To compile the report, Cofense examined the responses to 135 million phishing electronic mail replications from campaigns carried out by its clients. The company used a sample of 1,400 customers for its examination. Those companies were spread across 23 industries from more than 50 nations.
Cofense also examined more than 800,000 doubtful electronic mails that were reported by workers through Cofense Reporter and roughly 48,000 real-world phishing campaigns, with data on the latter gathered via the Cofense Intelligence service. The study used phishing data gathered between July 2017 and June 2018.
2018 Phishing Data
- Phishing is the number one cyber-attack path
- 91% of all data breaches begin with a phishing electronic mail
- 92% of all malware is delivered through electronic mail
- On average, each electronic mail user gets 16 malevolent electronic mails in their inbox every month
- 1 in 10 reported electronic mails are malevolent
- 21% of malevolent electronic mails contain attachments (malware or links concealed in attachments)
- Business electronic mail compromise electronic mails are seldom noticed and reported
- More than 50% of reported electronic mails are related to credential theft
- The most usual credential phishing electronic mails try to get Office 365 logins
What are the Most Effective Phishing Electronic mails
The top three reported phishing electronic mail subjects differed by industry sector, although “invoice” electronic mails were the most usually reported in all industries in addition to healthcare, where “payment notification” was most usual. Electronic mails claiming there is a new message in a mailbox or a new fax message were also common, as were payment notices. These common phishing topics are what companies must focus on when training workers together with training on other active dangers.

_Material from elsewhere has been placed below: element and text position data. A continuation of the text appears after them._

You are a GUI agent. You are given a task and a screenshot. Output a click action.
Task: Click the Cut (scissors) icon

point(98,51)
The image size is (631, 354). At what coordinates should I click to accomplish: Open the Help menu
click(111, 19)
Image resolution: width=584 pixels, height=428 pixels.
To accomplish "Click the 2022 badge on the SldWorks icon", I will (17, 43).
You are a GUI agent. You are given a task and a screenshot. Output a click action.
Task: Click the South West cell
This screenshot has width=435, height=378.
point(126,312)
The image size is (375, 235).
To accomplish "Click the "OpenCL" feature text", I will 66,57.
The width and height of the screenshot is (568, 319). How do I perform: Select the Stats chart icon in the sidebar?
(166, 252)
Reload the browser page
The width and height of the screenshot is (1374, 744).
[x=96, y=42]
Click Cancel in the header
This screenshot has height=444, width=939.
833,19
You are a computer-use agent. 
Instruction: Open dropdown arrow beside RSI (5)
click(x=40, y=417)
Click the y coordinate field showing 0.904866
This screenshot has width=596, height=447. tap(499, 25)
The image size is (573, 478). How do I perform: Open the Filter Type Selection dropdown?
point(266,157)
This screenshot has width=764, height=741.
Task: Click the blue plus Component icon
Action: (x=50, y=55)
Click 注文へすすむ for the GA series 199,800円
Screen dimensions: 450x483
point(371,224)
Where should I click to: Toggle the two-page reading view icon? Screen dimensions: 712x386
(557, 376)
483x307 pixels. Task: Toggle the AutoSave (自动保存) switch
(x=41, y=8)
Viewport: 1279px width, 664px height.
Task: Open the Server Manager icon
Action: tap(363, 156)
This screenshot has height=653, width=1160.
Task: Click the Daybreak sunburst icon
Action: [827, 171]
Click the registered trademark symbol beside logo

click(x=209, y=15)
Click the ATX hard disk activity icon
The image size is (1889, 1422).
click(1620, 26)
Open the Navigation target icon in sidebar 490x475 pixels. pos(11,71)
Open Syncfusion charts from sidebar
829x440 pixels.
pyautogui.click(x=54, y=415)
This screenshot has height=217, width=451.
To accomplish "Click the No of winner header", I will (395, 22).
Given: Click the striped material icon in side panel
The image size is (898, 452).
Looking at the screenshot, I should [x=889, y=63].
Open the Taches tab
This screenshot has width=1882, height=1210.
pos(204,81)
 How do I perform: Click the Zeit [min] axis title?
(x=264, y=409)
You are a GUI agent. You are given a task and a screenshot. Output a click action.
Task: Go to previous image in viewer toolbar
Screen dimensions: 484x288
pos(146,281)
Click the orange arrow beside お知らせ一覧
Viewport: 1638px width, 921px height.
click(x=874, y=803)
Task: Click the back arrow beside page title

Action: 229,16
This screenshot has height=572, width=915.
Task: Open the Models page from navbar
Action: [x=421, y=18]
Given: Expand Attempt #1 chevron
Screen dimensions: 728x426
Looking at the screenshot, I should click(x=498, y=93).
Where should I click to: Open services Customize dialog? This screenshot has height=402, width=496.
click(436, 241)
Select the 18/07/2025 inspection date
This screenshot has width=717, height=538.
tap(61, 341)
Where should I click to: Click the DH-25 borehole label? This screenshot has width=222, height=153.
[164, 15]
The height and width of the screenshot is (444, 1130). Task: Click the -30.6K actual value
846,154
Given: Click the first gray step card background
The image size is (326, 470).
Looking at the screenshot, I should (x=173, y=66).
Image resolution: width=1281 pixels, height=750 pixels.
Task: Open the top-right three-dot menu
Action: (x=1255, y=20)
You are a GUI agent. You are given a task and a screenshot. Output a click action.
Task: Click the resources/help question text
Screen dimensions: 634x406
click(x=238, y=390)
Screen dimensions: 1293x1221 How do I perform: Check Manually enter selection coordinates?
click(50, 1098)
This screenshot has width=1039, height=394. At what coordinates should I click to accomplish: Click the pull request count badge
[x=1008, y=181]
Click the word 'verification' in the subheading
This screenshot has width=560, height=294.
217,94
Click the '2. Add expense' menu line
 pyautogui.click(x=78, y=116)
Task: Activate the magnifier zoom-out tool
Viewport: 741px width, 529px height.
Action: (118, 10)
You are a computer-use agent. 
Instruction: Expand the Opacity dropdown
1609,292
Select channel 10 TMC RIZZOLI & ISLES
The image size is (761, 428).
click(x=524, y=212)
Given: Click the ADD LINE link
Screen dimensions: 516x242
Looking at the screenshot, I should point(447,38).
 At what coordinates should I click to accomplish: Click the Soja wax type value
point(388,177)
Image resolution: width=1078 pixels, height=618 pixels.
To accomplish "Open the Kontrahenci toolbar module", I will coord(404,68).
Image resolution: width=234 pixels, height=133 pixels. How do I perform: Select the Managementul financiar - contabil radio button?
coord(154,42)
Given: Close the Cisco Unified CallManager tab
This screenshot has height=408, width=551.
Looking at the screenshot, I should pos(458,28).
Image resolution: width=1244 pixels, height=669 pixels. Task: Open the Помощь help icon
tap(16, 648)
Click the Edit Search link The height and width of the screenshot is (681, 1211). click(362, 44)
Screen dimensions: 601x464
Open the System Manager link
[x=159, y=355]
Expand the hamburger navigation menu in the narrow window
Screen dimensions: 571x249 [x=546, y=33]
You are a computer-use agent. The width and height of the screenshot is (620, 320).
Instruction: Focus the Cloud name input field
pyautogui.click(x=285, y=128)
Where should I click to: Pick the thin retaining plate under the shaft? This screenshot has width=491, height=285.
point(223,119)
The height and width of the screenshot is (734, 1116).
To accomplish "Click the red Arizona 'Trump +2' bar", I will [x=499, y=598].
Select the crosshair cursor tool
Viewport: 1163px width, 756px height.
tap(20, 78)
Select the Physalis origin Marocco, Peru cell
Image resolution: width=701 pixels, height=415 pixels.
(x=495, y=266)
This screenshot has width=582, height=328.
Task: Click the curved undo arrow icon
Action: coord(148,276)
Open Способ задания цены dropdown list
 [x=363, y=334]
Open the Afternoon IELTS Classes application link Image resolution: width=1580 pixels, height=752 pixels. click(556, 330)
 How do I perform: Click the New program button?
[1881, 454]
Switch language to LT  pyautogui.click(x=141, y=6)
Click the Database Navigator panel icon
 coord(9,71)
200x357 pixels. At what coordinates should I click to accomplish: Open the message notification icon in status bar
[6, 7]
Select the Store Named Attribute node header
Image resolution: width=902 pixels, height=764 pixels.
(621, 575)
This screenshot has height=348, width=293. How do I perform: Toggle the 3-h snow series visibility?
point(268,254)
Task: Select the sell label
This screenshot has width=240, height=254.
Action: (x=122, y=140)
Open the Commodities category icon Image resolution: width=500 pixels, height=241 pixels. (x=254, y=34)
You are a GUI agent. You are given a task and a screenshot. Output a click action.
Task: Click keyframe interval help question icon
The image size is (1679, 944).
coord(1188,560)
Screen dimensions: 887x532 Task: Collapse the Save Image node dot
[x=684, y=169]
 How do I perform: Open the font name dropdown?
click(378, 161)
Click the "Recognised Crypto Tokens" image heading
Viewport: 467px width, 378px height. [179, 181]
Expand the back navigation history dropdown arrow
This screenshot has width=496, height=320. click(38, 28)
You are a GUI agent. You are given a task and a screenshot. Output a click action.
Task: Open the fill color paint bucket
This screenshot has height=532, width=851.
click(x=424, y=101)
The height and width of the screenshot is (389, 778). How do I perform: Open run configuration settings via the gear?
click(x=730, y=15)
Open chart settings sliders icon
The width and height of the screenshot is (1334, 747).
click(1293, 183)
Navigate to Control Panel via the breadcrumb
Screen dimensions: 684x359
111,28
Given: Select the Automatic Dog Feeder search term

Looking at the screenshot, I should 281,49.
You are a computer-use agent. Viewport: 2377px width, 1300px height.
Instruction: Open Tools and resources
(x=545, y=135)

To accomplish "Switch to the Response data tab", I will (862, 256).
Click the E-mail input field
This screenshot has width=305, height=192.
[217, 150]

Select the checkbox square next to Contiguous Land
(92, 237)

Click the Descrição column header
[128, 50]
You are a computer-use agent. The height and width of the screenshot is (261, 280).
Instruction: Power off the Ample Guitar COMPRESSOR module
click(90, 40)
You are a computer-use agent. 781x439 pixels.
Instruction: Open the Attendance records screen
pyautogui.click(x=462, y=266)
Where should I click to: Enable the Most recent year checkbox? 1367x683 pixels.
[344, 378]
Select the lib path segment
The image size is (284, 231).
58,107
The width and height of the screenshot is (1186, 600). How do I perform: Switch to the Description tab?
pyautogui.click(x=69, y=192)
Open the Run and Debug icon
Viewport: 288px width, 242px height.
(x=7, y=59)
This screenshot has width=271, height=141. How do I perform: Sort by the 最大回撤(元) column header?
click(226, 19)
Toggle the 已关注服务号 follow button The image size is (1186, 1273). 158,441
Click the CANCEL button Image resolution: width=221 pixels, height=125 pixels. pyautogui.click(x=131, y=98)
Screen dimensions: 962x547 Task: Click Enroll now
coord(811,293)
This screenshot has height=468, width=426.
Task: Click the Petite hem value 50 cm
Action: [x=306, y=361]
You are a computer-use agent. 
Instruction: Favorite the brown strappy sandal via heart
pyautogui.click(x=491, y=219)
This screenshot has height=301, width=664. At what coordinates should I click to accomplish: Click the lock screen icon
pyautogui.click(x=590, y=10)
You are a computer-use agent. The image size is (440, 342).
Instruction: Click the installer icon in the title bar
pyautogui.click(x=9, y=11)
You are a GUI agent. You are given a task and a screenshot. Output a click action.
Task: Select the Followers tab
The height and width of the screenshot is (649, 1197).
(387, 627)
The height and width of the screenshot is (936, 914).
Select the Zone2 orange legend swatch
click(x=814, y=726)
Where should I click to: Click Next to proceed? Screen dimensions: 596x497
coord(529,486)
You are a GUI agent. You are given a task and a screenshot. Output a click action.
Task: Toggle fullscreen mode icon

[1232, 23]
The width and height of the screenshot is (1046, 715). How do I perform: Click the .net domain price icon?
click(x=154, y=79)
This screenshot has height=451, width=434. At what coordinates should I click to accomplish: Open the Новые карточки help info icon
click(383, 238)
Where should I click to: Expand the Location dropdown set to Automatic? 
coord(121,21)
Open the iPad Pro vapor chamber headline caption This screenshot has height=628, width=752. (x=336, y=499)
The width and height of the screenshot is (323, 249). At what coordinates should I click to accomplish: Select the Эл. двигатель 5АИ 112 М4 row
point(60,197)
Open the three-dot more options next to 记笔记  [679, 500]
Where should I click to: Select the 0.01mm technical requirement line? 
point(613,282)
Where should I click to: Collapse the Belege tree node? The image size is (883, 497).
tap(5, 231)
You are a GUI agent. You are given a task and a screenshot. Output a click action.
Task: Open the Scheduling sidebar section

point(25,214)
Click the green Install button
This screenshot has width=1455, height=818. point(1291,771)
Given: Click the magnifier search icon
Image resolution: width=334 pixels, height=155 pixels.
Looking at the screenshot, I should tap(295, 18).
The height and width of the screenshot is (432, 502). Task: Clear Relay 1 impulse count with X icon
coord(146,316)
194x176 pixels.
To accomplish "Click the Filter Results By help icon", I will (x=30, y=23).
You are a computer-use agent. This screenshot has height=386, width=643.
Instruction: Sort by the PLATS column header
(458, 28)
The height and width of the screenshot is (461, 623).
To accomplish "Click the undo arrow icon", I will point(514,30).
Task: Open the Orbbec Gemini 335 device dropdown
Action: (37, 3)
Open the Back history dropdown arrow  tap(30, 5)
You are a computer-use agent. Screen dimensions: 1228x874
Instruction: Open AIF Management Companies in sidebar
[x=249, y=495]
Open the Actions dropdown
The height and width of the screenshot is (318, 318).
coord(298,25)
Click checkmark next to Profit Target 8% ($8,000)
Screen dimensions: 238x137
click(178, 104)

While it is shared for anti-phishing and safety awareness training to be provided yearly this is no longer sufficient.
What is clear from Cofense research is that training and phishing replications are effective at decreasing vulnerability to phishing attacks. The more training that is provided, and the more practice workers have at identifying phishing electronic mails (via imitations), the more resilient companies will be to phishing attacks.
You can download the Cofense 2018 State of Phishing Defense Report here.